## DOCUMENT SEGMENT:
Recently, I returned to a favourite hiking place in the Kawarthas of Ontario: Warsaw Caves Park. The main attraction of this park for most is the cluster of seven limestone karst caves formed thousands of years ago at the end of the last ice age. These cavities in the limestone rock have long passages and small open areas, perfect for spelunking.
But I skipped past the caves and went straight up the Lookout Trail to the lookout of the Indian River. The hike took me through a rare old-growth hardwood forest, with tall pines and cedars, aspens, maples and oaks, all showing brilliant colour.



The beginning of the trail wound its way among large boulders scattered and piled as if thrown carelessly there by a peevish giant. I could hear the Indian River flowing below my feet and, in the odd dark crevice, I felt the cool breeze from the dark waters below.

## SUPPLIED MATERIAL:

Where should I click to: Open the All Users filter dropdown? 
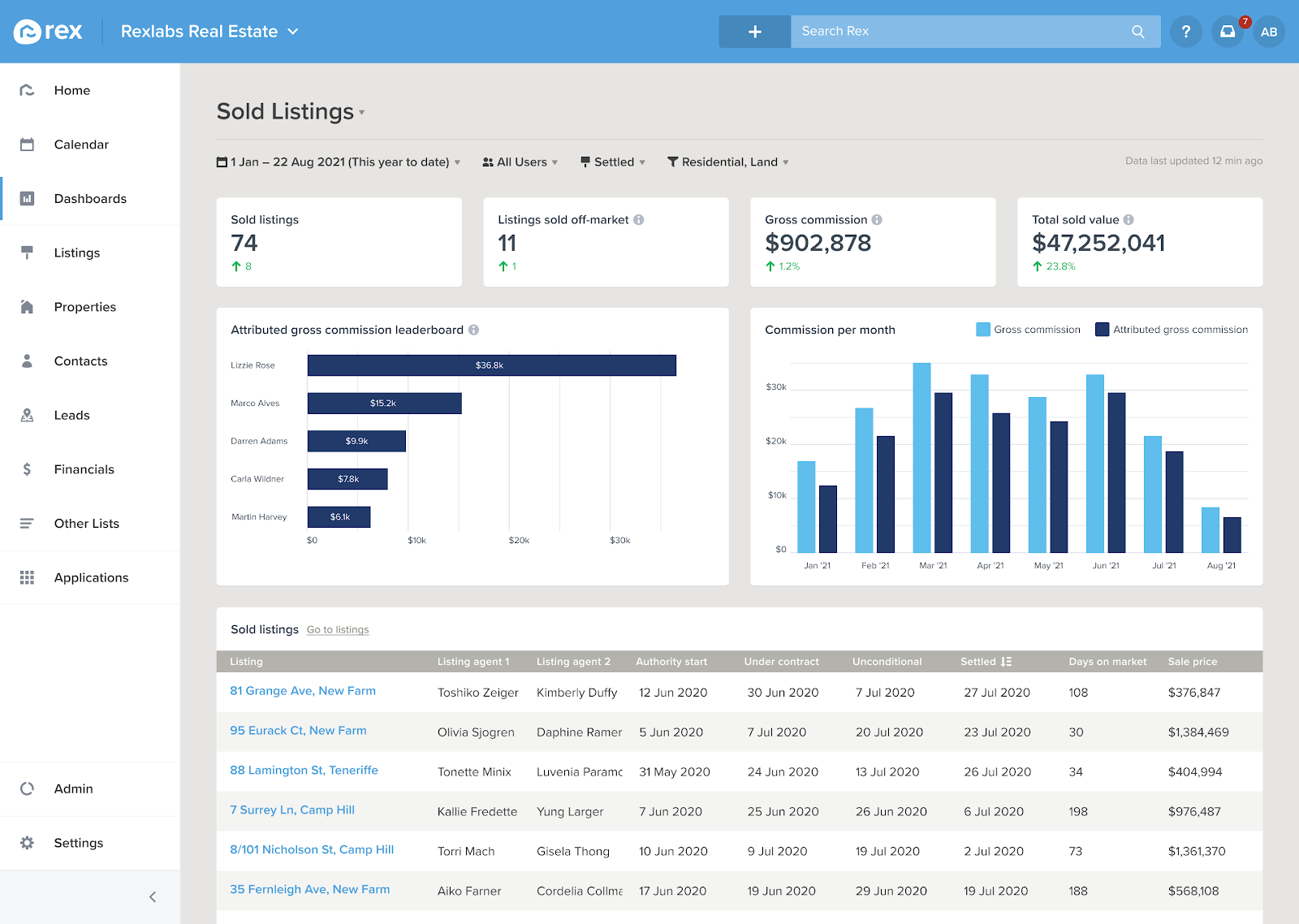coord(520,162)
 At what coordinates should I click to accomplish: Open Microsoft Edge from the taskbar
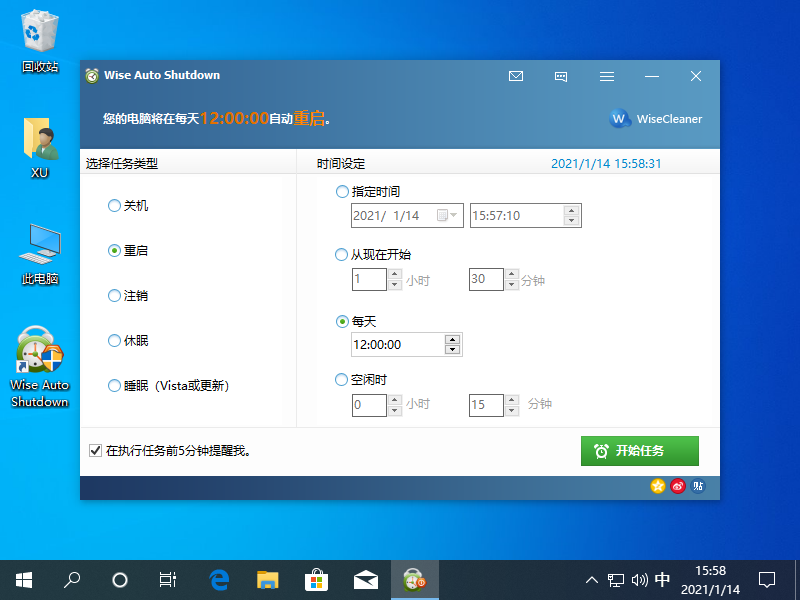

## TO DO:
A – Retype the hiking passage word for word, starting at "Recently, I returned" and ending at "showing brilliant colour.".
B – Answer these questions from the hiking passage:
(i) How many limestone karst caves make up the cluster in the park?
(ii) Which trail led up to the lookout?
(iii) What river could be heard flowing below at the beginning of the trail?
Rely solely on the hiking passage about Warsaw Caves Park.

## THE SOLUTIONS:
A –
Recently, I returned to a favourite hiking place in the Kawarthas of Ontario: Warsaw Caves Park. The main attraction of this park for most is the cluster of seven limestone karst caves formed thousands of years ago at the end of the last ice age. These cavities in the limestone rock have long passages and small open areas, perfect for spelunking.
But I skipped past the caves and went straight up the Lookout Trail to the lookout of the Indian River. The hike took me through a rare old-growth hardwood forest, with tall pines and cedars, aspens, maples and oaks, all showing brilliant colour.

B –
(i) Seven
(ii) The Lookout Trail
(iii) The Indian River